WORK REQUIRED
For the records that follow, please set down exactly the lines between the one holding "Where should I click to: Click the SilverStone" and the one holding "You are a computer-use", inclusive, and only those.

===== RECORDS FOR THE EXERCISE =====

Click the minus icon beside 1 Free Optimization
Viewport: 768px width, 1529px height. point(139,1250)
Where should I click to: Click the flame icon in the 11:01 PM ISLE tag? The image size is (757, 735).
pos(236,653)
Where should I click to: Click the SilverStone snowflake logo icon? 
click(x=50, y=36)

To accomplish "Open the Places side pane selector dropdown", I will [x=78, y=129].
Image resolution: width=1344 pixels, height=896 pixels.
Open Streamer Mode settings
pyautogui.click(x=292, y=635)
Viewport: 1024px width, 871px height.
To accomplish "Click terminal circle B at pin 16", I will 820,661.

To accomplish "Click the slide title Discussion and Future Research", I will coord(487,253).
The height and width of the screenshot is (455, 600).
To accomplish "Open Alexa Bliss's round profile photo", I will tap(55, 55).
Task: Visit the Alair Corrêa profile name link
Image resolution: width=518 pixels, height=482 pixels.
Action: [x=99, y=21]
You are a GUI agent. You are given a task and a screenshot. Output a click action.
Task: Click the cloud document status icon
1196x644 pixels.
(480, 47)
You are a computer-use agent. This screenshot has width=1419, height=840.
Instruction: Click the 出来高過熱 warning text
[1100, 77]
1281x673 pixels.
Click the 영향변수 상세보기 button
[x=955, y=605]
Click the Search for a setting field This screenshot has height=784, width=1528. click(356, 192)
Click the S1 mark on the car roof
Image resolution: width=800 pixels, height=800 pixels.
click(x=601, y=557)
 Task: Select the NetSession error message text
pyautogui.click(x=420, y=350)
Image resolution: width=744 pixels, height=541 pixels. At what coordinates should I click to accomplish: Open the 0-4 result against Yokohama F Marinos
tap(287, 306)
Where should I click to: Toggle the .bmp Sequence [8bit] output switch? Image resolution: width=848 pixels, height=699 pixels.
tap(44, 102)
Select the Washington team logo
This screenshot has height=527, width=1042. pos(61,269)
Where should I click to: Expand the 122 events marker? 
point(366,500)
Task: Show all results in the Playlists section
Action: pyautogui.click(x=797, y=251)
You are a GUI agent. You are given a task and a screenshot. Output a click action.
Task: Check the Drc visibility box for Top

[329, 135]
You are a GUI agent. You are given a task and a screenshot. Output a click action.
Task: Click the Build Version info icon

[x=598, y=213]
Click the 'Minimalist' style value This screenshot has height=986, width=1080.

=====

EXERCISE OUTPUT
Where should I click to: Click the SilverStone snowflake logo icon? 
click(x=50, y=36)

To accomplish "Open the Places side pane selector dropdown", I will [x=78, y=129].
Image resolution: width=1344 pixels, height=896 pixels.
Open Streamer Mode settings
pyautogui.click(x=292, y=635)
Viewport: 1024px width, 871px height.
To accomplish "Click terminal circle B at pin 16", I will 820,661.

To accomplish "Click the slide title Discussion and Future Research", I will coord(487,253).
The height and width of the screenshot is (455, 600).
To accomplish "Open Alexa Bliss's round profile photo", I will tap(55, 55).
Task: Visit the Alair Corrêa profile name link
Image resolution: width=518 pixels, height=482 pixels.
Action: [x=99, y=21]
You are a GUI agent. You are given a task and a screenshot. Output a click action.
Task: Click the cloud document status icon
1196x644 pixels.
(480, 47)
You are a computer-use agent. This screenshot has width=1419, height=840.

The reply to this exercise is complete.